(Vermeldingen uit een dataset)
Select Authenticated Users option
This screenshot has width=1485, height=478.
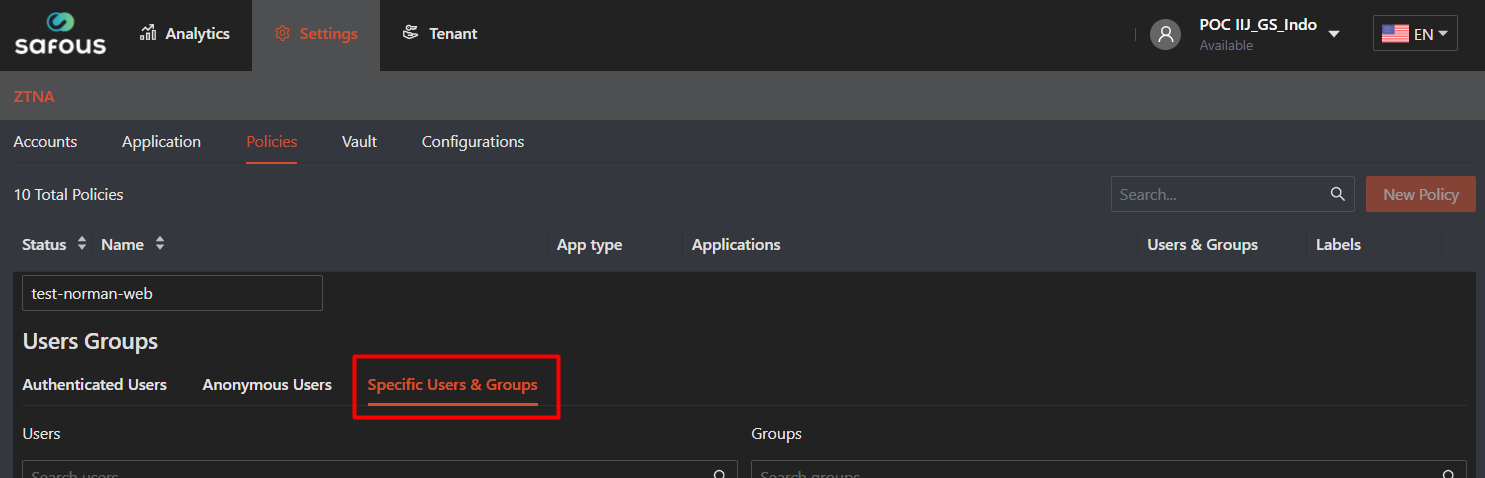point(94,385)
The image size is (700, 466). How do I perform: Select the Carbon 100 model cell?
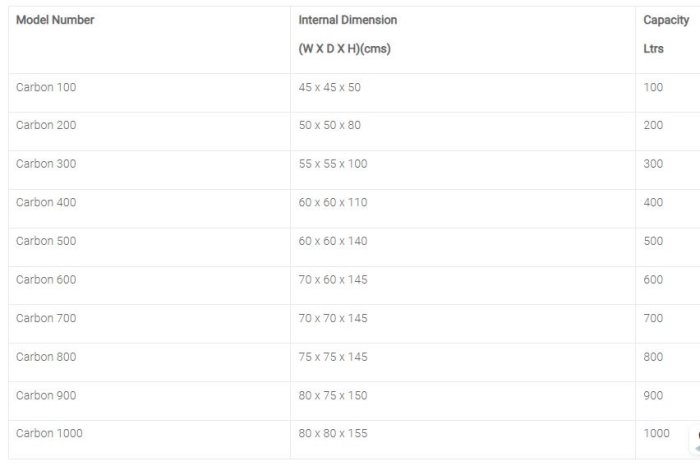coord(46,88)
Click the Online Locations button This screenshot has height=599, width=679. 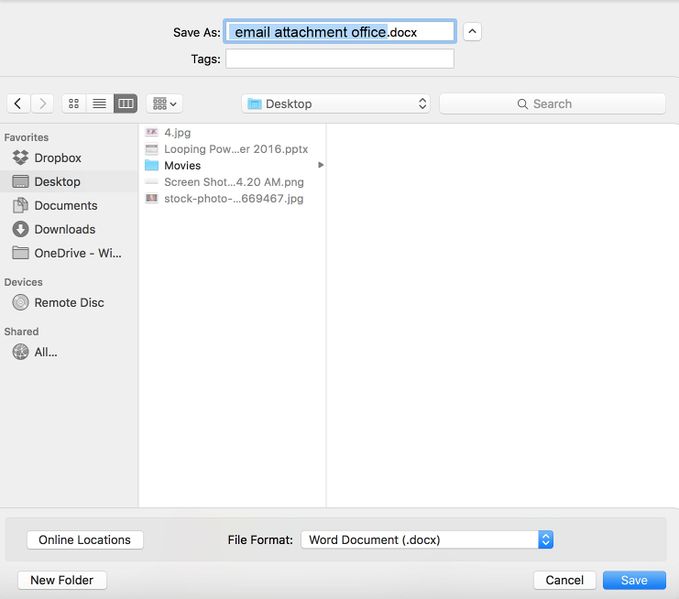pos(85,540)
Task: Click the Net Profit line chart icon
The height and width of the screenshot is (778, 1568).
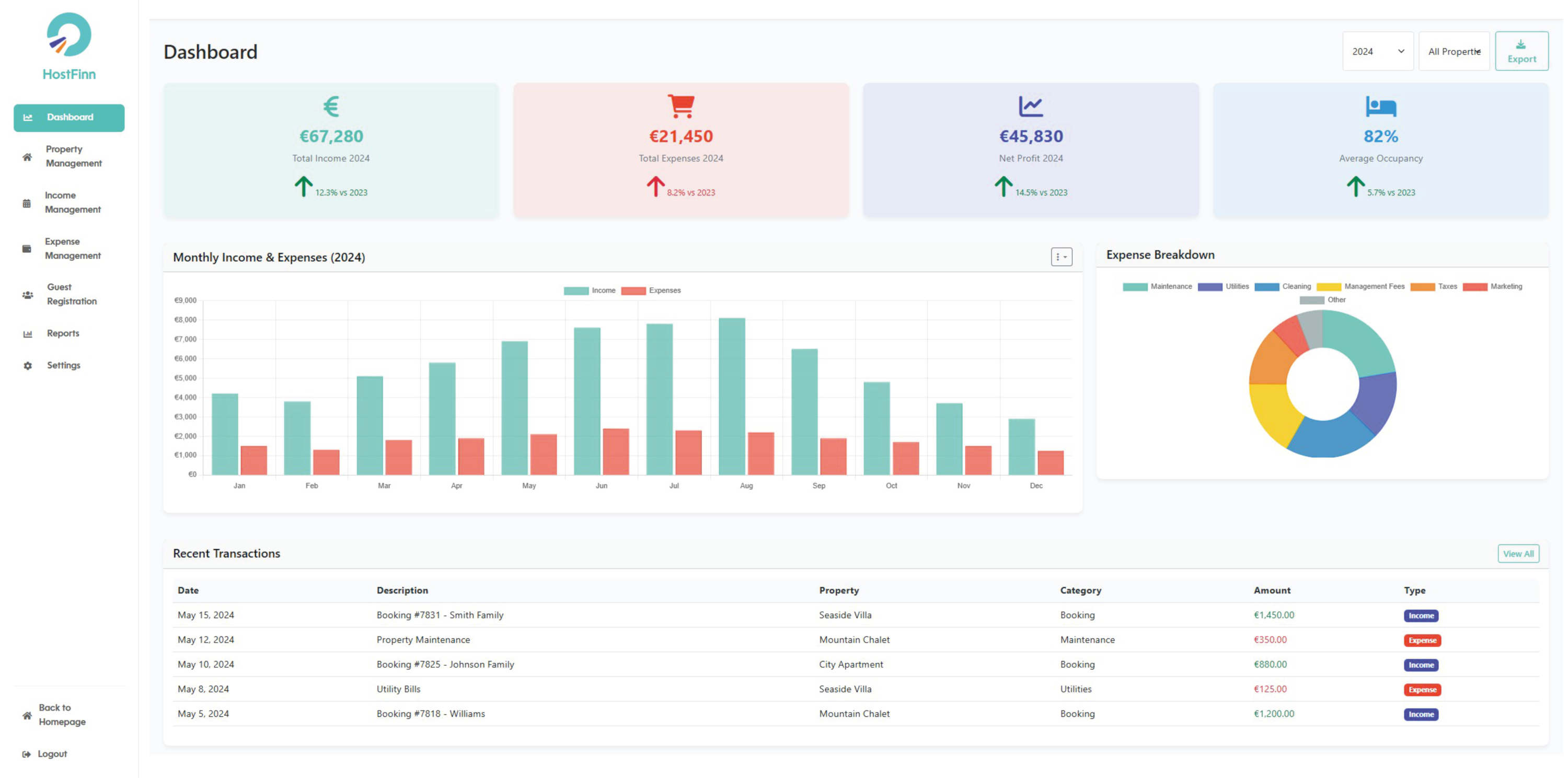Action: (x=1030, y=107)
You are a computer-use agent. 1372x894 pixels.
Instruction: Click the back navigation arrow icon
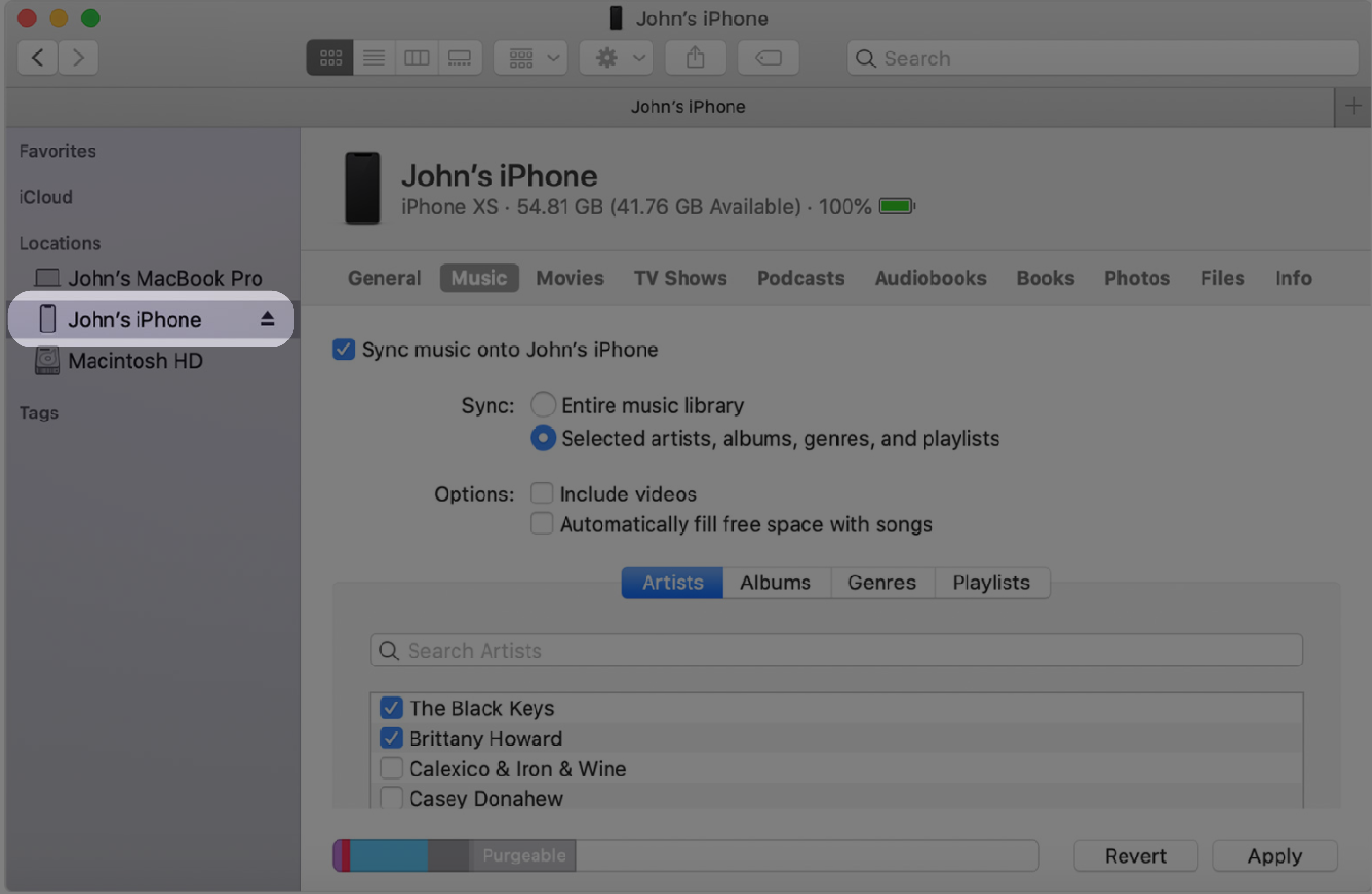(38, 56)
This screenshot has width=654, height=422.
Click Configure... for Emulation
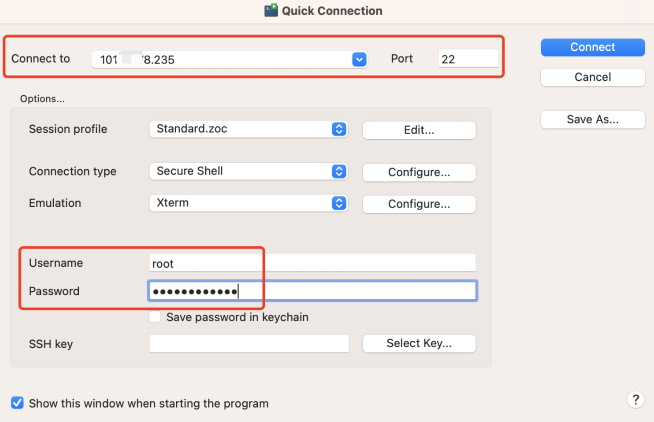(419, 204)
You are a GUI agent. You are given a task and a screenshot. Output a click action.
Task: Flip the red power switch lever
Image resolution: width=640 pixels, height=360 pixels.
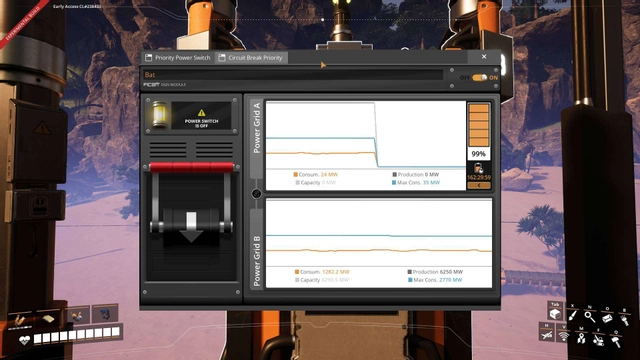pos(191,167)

---

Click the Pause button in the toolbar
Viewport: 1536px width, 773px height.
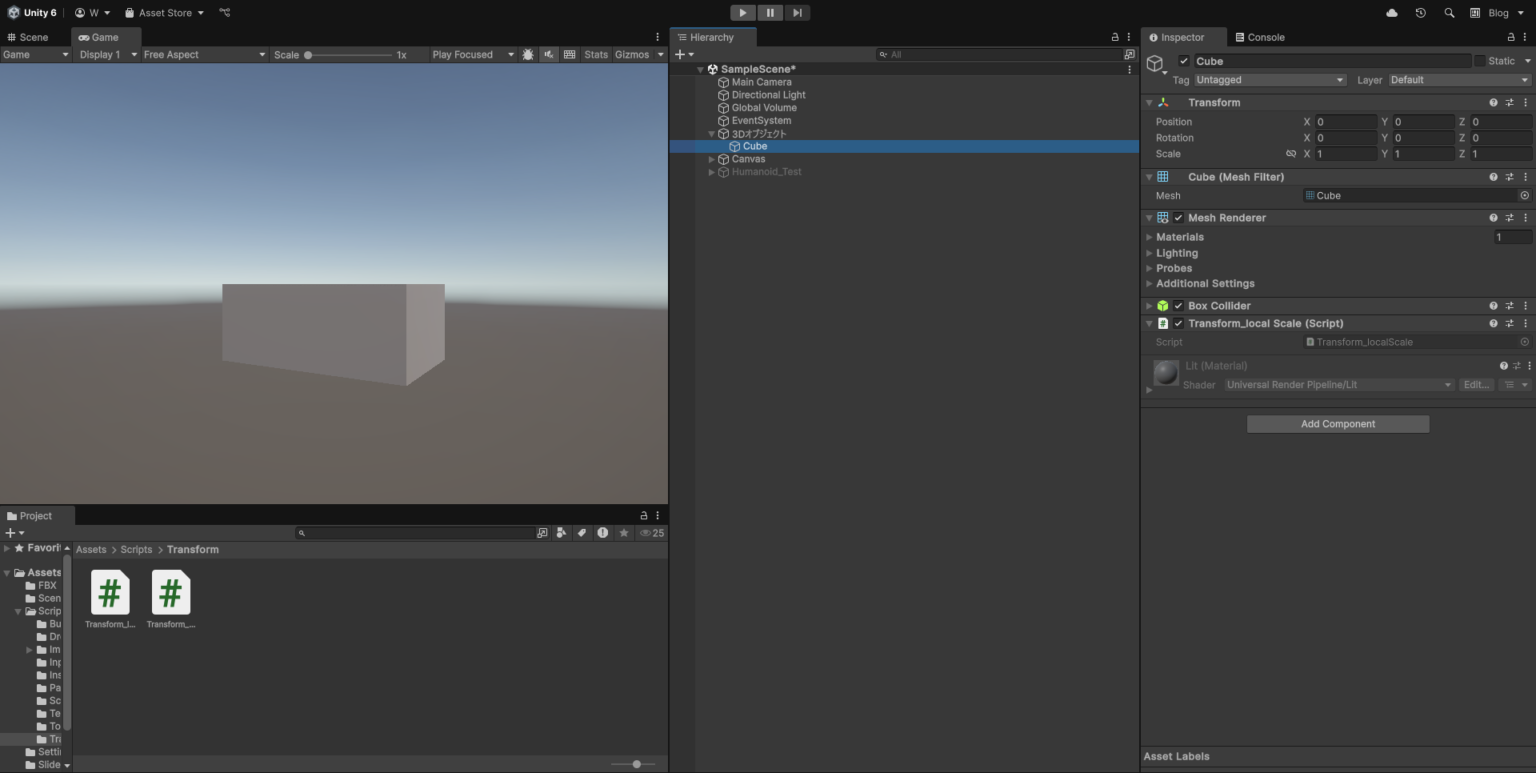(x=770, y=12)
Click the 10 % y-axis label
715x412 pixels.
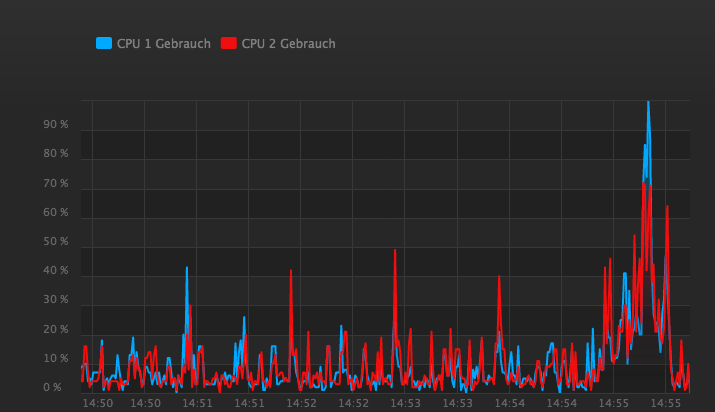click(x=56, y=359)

§ GESTELDE OPDRACHT
Zet de regels vanaf de regel met "This screenshot has width=654, height=422." tot en met de regel met "pos(191,167)" in een JSON-lijst van strings, met één string per regel en zonder lege regels. Laat de afbeeldingen weg uit je antwoord.

§ UITKOMST VAN OPGAVE
[
  "This screenshot has width=654, height=422.",
  "Click Configure... for Emulation",
  "(419, 204)",
  "You are a GUI agent. You are given a task and a screenshot. Output a click action.",
  "Task: Flip the red power switch lever",
  "Image resolution: width=640 pixels, height=360 pixels.",
  "pos(191,167)"
]